EXTRACTED ENTRIES START

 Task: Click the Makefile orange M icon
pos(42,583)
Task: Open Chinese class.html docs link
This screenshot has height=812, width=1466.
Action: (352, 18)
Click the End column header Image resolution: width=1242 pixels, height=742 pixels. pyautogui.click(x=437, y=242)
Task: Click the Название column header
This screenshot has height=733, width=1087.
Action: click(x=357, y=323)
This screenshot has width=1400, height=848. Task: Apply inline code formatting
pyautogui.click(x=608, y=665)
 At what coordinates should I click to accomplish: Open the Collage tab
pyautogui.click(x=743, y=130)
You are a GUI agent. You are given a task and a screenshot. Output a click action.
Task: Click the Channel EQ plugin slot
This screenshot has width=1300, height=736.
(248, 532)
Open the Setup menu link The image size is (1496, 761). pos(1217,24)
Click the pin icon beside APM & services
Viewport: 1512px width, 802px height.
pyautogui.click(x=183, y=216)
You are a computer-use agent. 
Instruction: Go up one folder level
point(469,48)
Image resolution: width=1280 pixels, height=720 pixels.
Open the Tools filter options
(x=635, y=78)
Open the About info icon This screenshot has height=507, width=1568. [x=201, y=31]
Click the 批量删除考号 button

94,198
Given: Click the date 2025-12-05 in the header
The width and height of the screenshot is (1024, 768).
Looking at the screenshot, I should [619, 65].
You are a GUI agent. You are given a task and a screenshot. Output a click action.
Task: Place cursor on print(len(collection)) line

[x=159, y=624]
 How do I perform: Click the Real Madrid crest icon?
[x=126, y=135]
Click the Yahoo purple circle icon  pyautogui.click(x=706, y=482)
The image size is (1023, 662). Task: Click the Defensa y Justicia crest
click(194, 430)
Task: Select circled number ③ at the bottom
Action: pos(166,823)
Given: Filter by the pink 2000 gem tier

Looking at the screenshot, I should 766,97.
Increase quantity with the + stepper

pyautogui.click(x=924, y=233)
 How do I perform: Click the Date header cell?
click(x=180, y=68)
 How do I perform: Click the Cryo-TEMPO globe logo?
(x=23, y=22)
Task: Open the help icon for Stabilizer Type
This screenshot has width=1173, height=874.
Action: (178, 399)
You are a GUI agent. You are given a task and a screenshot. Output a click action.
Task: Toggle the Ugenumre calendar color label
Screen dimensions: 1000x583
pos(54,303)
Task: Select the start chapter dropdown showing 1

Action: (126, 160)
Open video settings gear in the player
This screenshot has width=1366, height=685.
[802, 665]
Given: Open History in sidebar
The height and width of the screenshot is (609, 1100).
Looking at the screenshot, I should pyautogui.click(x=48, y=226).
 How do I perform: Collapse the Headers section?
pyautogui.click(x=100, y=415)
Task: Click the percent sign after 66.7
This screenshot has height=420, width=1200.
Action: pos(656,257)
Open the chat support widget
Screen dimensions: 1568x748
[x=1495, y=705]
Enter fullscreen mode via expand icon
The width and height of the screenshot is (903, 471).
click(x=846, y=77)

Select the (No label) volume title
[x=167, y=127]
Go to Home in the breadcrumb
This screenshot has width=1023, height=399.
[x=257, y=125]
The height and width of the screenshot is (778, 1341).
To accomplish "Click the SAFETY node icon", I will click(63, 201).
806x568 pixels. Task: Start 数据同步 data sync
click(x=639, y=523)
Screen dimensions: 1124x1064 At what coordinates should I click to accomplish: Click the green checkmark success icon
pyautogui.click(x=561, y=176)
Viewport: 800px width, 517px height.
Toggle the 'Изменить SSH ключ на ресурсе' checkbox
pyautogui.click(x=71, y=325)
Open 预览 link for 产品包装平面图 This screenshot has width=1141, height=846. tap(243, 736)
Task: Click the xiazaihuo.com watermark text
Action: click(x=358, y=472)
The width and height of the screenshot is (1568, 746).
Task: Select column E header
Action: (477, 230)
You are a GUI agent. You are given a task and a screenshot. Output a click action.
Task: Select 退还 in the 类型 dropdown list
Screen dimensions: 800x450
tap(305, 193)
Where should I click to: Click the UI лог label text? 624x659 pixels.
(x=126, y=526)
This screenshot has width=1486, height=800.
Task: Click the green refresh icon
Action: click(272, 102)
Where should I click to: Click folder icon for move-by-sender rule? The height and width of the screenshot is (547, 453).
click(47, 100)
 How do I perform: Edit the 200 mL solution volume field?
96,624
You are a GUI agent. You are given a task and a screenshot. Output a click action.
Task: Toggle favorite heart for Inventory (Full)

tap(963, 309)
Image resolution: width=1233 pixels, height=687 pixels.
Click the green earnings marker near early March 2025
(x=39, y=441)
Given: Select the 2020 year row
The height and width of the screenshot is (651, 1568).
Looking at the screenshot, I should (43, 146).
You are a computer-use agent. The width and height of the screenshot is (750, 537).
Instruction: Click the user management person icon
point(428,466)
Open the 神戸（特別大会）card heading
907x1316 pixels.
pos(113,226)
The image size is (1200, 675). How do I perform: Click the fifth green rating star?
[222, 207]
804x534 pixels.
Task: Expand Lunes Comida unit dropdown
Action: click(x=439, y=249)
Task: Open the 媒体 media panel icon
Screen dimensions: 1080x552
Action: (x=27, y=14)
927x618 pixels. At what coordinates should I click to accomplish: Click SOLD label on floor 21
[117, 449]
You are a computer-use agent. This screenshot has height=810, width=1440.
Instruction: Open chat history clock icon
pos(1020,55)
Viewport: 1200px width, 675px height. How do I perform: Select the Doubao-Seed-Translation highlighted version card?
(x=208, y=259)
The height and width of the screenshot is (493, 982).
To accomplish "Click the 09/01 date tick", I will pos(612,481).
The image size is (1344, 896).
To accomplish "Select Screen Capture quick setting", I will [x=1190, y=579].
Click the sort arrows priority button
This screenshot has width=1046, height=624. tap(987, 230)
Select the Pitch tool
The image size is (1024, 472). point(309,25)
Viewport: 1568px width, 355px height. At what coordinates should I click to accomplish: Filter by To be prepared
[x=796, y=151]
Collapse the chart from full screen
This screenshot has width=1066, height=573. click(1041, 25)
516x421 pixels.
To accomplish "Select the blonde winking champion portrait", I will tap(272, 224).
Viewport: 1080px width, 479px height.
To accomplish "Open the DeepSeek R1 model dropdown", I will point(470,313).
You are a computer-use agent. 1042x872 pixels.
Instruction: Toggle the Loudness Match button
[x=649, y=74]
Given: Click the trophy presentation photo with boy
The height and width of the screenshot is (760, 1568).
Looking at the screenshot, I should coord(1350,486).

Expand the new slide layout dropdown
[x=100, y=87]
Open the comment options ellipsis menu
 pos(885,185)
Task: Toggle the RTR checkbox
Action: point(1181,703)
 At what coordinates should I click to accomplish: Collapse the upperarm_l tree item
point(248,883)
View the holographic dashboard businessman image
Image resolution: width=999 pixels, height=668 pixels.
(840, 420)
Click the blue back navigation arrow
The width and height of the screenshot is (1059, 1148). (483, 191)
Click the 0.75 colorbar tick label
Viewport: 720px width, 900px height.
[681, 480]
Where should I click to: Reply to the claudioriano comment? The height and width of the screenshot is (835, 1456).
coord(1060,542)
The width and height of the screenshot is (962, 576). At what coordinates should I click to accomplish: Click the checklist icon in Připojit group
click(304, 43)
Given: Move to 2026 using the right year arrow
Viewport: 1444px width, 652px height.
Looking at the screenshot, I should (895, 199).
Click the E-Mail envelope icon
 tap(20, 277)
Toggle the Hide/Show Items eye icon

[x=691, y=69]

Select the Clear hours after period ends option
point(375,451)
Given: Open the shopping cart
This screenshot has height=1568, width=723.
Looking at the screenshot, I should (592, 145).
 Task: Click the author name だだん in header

EXTRACTED ENTRIES END

Your output should be an exact transcription of the line that holds "Image resolution: width=999" and each line after it through the end of the listing above.

RESPONSE TO THIS TASK:
Image resolution: width=999 pixels, height=668 pixels.
(840, 420)
Click the blue back navigation arrow
The width and height of the screenshot is (1059, 1148). (483, 191)
Click the 0.75 colorbar tick label
Viewport: 720px width, 900px height.
[681, 480]
Where should I click to: Reply to the claudioriano comment? The height and width of the screenshot is (835, 1456).
coord(1060,542)
The width and height of the screenshot is (962, 576). At what coordinates should I click to accomplish: Click the checklist icon in Připojit group
click(304, 43)
Given: Move to 2026 using the right year arrow
Viewport: 1444px width, 652px height.
Looking at the screenshot, I should (895, 199).
Click the E-Mail envelope icon
 tap(20, 277)
Toggle the Hide/Show Items eye icon

[x=691, y=69]

Select the Clear hours after period ends option
point(375,451)
Given: Open the shopping cart
This screenshot has height=1568, width=723.
Looking at the screenshot, I should (592, 145).
 Task: Click the author name だだん in header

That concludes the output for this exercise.